» 正文片段:
* * *

在上面代码中我们能够看到定义了两个HashMap,我都分别注释了。
//收到的投票
HashMap<Long, Vote> recvset = new HashMap<Long, Vote>();
//投票结果
HashMap<Long, Vote> outofelection = new HashMap<Long, Vote>();
这两个HashMap一个是我们当前节点收到的投票,一个是当前节点投票的结果
我们先记住这两个变量,接着往后看

892行附近

synchronized(this){
   logicalclock.incrementAndGet();//原子long类型,增加逻辑时钟,就是epoch
  //更新选举提议,myid  zxid  epoch
   updateProposal(getInitId(), getInitLastLoggedZxid(), getPeerEpoch());
}

updateProposal方法就是更新我们的投票提议,里面会传了三个参数,我们去看看这三个参数都是什么

1、getInitId()

private long getInitId(){
       if(self.getQuorumVerifier().getVotingMembers().containsKey(self.getId()))       
           return self.getId();
      else return Long.MIN_VALUE;
   }

self.getId()这个得到的是我们的myid,myid是不是在哪里见过?没错,就是我们在搭建zk集群的时候配置的myid文件中的值

2、getInitLastLoggedZxid()

private long getInitLastLoggedZxid(){
       if(self.getLearnerType() == LearnerType.PARTICIPANT)
           return self.getLastLoggedZxid();
       else return Long.MIN_VALUE;
   }

这里获得是当前主机节点所见的最高zxid,zxid是什么?是我们这个节点最终的事务id

3、 getPeerEpoch()

 private long getPeerEpoch(){
    if(self.getLearnerType() == LearnerType.PARTICIPANT)
    	try {
    		return self.getCurrentEpoch();
    	} catch(IOException e) {
    		RuntimeException re = new RuntimeException(e.getMessage());
   		re.setStackTrace(e.getStackTrace());
   		throw re;
  	}
    else return Long.MIN_VALUE;
  }

Epoch这个在这里说明一下,逻辑时钟,每轮选举结束epoch都会自增。这个获取的就是我们当前的逻辑时钟

updateProposal方法的三个参数都知道是什么了,接下来我们就去看看updateProposal这个方法做了什么事情

synchronized void updateProposal(long leader, long zxid, long epoch){
      if(LOG.isDebugEnabled()){
           LOG.debug("Updating proposal: " + leader + " (newleader), 0x"
                   + Long.toHexString(zxid) + " (newzxid), " + proposedLeader
                   + " (oldleader), 0x" + Long.toHexString(proposedZxid) + " (oldzxid)");
      }
      proposedLeader = leader;
       proposedZxid = zxid;
       proposedEpoch = epoch;
   }

这个方法挺简单,就是给把我们的myid、zxid、epoch分别赋值给proposedLeader 、proposedZxid 、proposedEpoch三个变量
还是没有看到具体的选举算法啊,别急,接着往后面看看,updateProposal方法执行过之后又做了什么事情呢?

* * *

» 任务简述: 按照这段讲 zk 选举代码的正文,每轮选举结束后 epoch 会发生什么变化? 这份清单出自另一个来源。

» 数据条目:
* * *

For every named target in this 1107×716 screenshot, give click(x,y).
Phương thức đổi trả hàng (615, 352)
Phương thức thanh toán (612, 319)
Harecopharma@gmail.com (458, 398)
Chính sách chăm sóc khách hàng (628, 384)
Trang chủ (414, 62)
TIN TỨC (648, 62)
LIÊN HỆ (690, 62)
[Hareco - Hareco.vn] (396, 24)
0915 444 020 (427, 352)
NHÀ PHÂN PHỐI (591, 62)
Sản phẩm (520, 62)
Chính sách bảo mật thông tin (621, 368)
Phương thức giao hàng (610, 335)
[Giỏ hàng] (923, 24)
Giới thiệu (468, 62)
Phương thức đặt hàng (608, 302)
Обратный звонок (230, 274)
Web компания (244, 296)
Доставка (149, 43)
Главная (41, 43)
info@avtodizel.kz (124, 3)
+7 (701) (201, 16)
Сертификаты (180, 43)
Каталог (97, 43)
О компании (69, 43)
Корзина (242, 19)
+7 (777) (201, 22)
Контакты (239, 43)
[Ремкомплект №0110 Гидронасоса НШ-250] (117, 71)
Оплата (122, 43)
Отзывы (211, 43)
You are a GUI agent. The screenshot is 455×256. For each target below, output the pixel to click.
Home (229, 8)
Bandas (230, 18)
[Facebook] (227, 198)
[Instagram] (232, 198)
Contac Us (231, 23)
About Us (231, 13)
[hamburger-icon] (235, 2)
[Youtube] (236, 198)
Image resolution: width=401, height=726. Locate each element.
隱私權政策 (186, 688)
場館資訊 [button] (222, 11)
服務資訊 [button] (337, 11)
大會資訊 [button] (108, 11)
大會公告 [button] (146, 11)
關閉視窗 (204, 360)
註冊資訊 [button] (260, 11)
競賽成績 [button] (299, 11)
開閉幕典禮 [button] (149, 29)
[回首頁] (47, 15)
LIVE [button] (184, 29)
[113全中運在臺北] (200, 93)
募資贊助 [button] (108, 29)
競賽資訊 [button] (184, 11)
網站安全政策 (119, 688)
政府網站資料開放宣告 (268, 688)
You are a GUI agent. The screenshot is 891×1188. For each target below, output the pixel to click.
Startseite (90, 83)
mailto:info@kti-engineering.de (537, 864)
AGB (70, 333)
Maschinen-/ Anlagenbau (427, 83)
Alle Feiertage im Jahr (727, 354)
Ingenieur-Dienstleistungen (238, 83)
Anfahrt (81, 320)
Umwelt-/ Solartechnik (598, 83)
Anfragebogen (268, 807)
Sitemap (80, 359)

* * *

» 练习答案: 每轮选举结束,epoch 都会自增。